··· Selected excerpt
Boston Red Sox – No. 70
- Pitcher
- Born: November 1, 2002 (age 23) Stillwater, Oklahoma, U.S.
- Bats: LeftThrows: Left

MLB debut
- August 29, 2025, for the Boston Red Sox

MLB statistics (through September 22, 2026)
- Win–loss record: 9–7
- Earned run average: 3.33
- Strikeouts: 190
- Stats at Baseball Reference

Teams
- Boston Red Sox (2025–present);

Career highlights and awards
- Pitched an immaculate inning on September 13, 2026;

= Payton Tolle =

American baseball player (born 2002)

Payton John Tolle (born November 1, 2002) is an American professional baseball pitcher for the Boston Red Sox of Major League Baseball (MLB). He made his MLB debut in 2025.

==Amateur career==
Tolle attended Bethany High School in Bethany, Oklahoma. He enrolled at Wichita State University, where he played college baseball as a two-way player for the Wichita State Shockers. He batted .320 and pitched to a 9–2 win–loss record for the Shockers as a sophomore in 2023 and was a finalist for the John Olerud Award.

After the 2023 season, Tolle transferred to Texas Christian University (TCU) to play for the TCU Horned Frogs. In his lone year at TCU in 2024, he was named the Big 12 Pitcher of the Year after going 7–4 with a 3.21 earned run average (ERA) and 125 strikeouts in 81 1/3 innings pitched.

==Professional career==
===Draft and minor leagues===
The Boston Red Sox selected Tolle in the second round of the 2024 Major League Baseball draft and signed for $2 million. He signed with the Red Sox and made his professional debut in 2025 with the Greenville Drive, was promoted to the Portland Sea Dogs in June, and was promoted to the Worcester Red Sox in early August. Across three minor league levels, Tolle recorded a 3.04 ERA, 0.99 WHIP and 133 strikeouts over 91 2/3 innings.
······
Task list:
(a) According to the Payton Tolle biography, what honor did Tolle receive during his year at TCU?
(b) Rewrite the Payton Tolle biography from "American baseball player" up to and including "debut in 2025.", substituting "Seattle Mariners" for "Boston Red Sox".
(c) Extend the Payton Tolle biography by picking up right after its final sentence.
The material after this point was taken from a different source.
··· Information provided
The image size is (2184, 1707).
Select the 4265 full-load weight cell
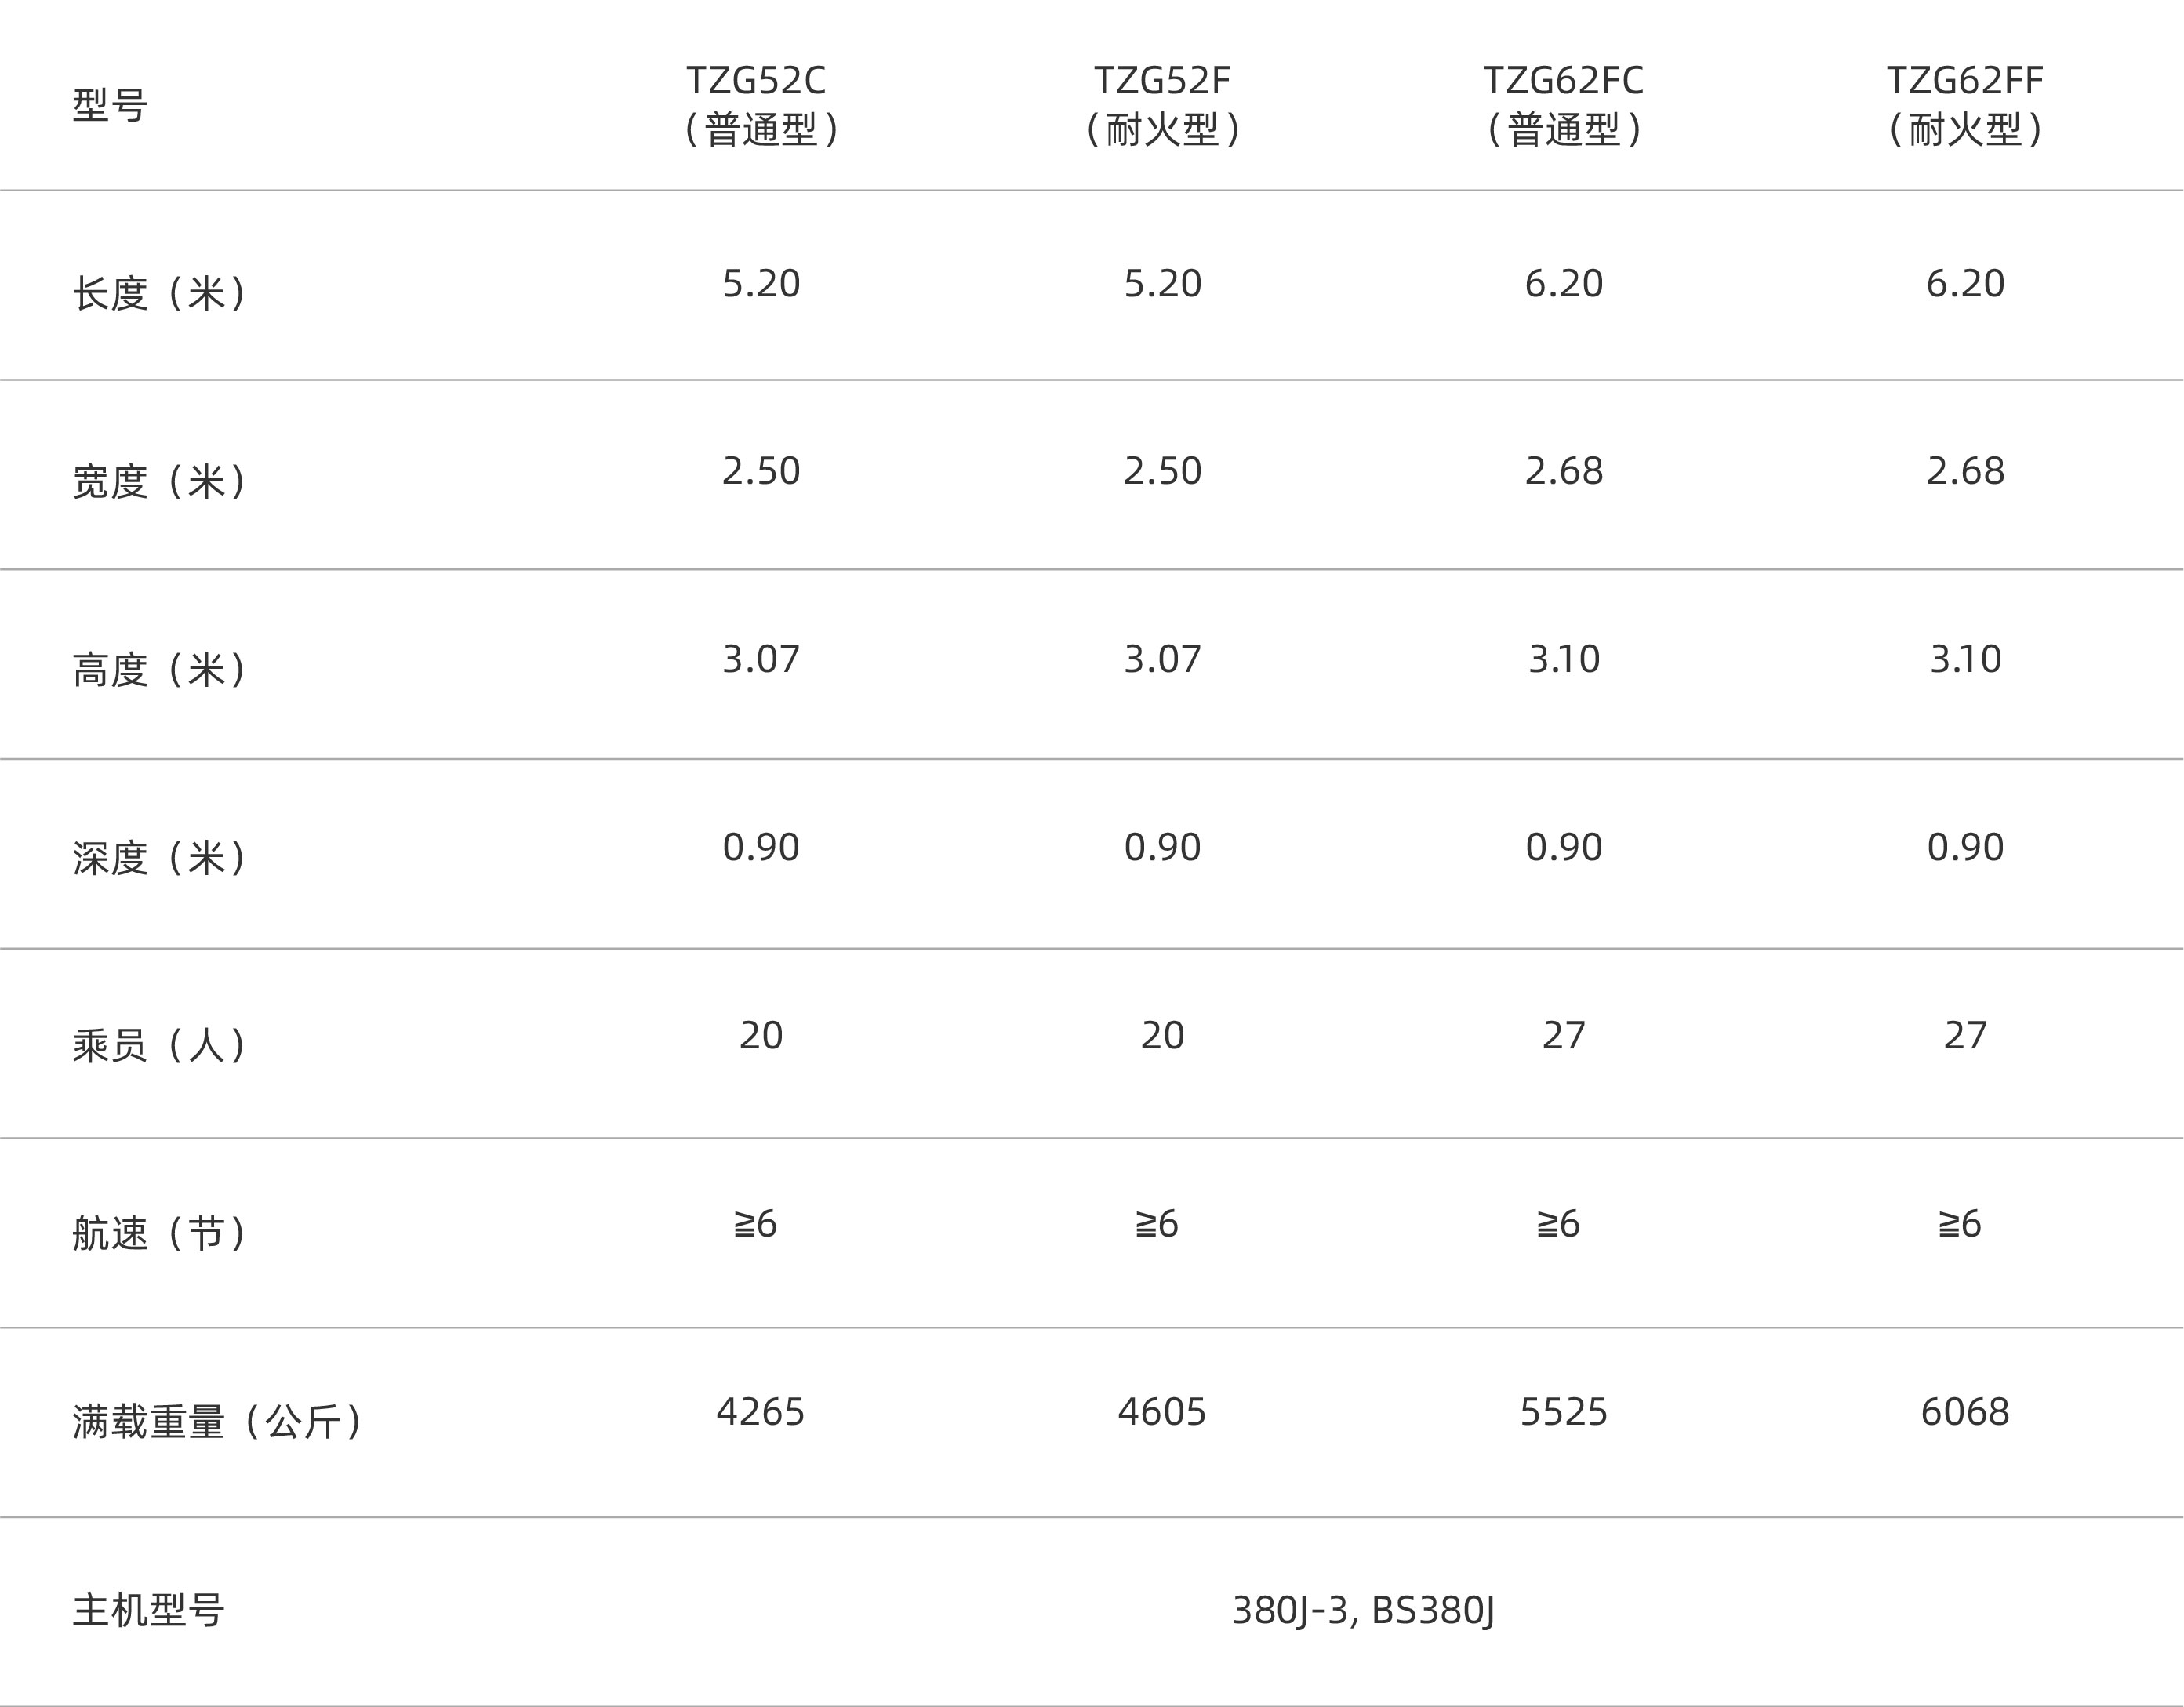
······
Replies:
(a) He was named the Big 12 Pitcher of the Year.

(b)
American baseball player (born 2002)

Payton John Tolle (born November 1, 2002) is an American professional baseball pitcher for the Seattle Mariners of Major League Baseball (MLB). He made his MLB debut in 2025.

(c)
===Boston Red Sox (2025–present)===
====2025: MLB debut====
On August 29, 2025, Tolle was called up to the Red Sox and made his major league debut that evening, against the Pittsburgh Pirates. Tolle pitched 5 2/3 innings allowing two earned runs, three hits, and two walks while recording eight strikeouts. After struggling in his next two starts against the Arizona Diamondbacks and Athletics, Tolle was moved to the bullpen for the remainder of the season.

Following the 2025 regular season, Tolle was added to the playoff roster for the AL Wild Card Series against the New York Yankees.

====2026====
Tolle was optioned to Triple-A Worcester to begin the 2026 season. He was again called up to the Red Sox on April 23, 2026. On August 7, he recorded a career-high 14 strikeouts over six innings against the Athletics, helping Boston secure its ninth consecutive win. In doing so, he became the youngest Red Sox pitcher to reach the 14-strikeout threshold since Roger Clemens. On September 13, Tolle recorded the first immaculate inning of his career against the Kansas City Royals, and the first recorded by a Red Sox pitcher since Chris Sale's third career immaculate inning in 2021.

==Personal life==
Tolle married his longtime girlfriend, Devin Melton, during the 2026 All-Star break.

Tolle's mother, Jina, died from cancer in 2024. Tolle pays tribute to her with the words "you're so pretty" inscribed on his glove. Jina would yell those words to playfully embarrass Tolle in front of his friends and teammates.

Tolle is a Christian. He was baptized in January 2026. He has said, "I think I just hope my platform can give others hope. I have been through some hard things during the past few years, and I want to show people that by trusting God, you can make it through and have a good attitude. I feel like I have a unique opportunity to show others the love of Jesus with the platform He has blessed me with."